* [Exercise directions]: Take from the material every line that contains the word "will".

* [Dataset excerpts]:
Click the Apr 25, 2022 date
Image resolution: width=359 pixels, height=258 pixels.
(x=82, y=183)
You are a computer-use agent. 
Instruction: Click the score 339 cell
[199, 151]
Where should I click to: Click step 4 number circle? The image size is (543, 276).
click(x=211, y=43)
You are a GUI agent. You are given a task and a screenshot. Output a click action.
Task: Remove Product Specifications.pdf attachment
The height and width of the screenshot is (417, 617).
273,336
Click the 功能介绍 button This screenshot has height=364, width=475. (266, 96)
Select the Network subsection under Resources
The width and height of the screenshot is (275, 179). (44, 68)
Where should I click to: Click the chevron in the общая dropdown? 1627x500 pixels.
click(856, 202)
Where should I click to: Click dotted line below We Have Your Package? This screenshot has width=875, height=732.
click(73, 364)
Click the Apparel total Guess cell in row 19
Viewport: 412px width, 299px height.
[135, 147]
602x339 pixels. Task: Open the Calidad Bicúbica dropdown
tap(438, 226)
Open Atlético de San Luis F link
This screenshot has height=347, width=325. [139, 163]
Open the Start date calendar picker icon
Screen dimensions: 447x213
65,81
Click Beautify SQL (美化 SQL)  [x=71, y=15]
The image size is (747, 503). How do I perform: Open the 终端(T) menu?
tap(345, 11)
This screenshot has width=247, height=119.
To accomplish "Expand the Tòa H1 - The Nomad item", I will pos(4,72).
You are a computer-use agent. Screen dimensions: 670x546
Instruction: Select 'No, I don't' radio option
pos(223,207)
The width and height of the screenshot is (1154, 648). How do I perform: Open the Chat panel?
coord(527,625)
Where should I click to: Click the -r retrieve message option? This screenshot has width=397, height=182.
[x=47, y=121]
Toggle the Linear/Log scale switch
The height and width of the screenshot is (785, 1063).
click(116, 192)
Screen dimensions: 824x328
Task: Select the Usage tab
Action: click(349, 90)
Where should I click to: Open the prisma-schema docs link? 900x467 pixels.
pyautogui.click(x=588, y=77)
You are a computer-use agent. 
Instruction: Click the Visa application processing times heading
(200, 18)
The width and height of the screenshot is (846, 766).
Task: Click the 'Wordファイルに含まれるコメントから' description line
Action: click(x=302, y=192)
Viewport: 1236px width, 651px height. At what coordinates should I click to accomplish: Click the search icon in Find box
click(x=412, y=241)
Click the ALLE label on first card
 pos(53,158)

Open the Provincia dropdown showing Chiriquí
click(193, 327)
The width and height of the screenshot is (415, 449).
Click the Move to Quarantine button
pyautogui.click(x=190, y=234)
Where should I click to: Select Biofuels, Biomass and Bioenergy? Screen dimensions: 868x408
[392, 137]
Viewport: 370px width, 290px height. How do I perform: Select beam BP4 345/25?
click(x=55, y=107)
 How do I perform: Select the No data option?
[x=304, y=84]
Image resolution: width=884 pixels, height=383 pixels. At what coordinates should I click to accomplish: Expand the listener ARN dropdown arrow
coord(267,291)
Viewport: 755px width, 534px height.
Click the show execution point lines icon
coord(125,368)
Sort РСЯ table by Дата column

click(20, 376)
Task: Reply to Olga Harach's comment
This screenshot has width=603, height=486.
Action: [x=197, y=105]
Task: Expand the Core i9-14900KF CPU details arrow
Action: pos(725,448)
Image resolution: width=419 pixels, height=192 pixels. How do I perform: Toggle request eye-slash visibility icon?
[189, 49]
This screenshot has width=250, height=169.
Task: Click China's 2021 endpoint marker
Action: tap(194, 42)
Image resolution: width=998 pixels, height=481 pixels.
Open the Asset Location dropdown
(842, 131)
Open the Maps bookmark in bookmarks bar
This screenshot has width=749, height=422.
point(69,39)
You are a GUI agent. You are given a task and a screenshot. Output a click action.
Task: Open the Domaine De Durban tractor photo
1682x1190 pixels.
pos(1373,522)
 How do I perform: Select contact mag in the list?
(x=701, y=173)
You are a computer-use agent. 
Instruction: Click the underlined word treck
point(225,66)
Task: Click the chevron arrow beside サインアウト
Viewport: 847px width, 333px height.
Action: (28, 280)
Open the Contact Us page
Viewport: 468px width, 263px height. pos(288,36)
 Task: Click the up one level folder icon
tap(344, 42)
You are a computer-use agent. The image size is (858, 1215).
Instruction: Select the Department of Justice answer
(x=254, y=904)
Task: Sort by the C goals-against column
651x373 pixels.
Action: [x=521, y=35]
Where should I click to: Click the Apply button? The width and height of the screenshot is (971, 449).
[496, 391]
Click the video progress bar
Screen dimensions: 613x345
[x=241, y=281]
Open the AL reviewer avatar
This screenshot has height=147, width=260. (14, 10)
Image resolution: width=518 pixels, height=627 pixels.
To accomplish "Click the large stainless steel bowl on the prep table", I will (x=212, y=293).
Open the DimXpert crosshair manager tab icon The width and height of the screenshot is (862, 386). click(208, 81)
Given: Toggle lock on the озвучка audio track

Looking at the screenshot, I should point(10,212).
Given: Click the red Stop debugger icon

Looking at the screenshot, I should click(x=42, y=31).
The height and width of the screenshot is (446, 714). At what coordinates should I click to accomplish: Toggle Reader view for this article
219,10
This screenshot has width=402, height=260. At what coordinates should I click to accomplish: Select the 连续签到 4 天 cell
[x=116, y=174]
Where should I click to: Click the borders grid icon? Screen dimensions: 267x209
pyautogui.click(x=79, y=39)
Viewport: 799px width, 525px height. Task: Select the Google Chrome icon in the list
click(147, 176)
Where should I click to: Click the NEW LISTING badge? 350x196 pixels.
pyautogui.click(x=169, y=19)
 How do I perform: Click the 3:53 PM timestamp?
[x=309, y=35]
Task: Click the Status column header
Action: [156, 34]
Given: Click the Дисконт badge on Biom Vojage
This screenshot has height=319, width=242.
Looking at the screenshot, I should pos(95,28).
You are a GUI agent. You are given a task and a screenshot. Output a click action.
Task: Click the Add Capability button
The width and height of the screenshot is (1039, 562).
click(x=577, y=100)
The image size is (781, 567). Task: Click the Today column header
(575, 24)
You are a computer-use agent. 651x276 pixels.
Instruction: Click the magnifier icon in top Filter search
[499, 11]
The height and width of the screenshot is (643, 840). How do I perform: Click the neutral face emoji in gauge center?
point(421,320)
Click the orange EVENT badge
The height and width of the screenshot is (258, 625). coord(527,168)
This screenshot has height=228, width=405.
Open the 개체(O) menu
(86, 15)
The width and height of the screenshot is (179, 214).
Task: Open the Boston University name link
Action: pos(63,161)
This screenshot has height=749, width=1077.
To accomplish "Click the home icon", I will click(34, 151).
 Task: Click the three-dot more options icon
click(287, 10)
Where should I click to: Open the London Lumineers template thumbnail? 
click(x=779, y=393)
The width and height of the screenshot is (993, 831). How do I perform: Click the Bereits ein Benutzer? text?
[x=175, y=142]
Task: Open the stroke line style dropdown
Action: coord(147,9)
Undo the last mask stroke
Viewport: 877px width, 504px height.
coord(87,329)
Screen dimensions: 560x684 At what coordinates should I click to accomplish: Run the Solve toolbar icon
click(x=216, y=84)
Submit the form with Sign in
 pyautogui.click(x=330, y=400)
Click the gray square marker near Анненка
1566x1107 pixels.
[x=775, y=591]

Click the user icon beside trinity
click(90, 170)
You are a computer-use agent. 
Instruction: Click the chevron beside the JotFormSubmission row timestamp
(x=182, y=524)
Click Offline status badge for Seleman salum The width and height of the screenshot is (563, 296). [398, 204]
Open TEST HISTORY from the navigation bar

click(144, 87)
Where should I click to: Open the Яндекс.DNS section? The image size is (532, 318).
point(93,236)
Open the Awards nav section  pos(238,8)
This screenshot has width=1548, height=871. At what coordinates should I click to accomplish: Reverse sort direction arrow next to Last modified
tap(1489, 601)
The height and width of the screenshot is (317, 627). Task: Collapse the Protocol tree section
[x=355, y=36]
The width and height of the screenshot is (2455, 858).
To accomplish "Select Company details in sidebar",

* [The completed task]:
To accomplish "Expand the Tòa H1 - The Nomad item", I will pos(4,72).
To accomplish "Click the large stainless steel bowl on the prep table", I will (x=212, y=293).
To accomplish "Click the home icon", I will click(34, 151).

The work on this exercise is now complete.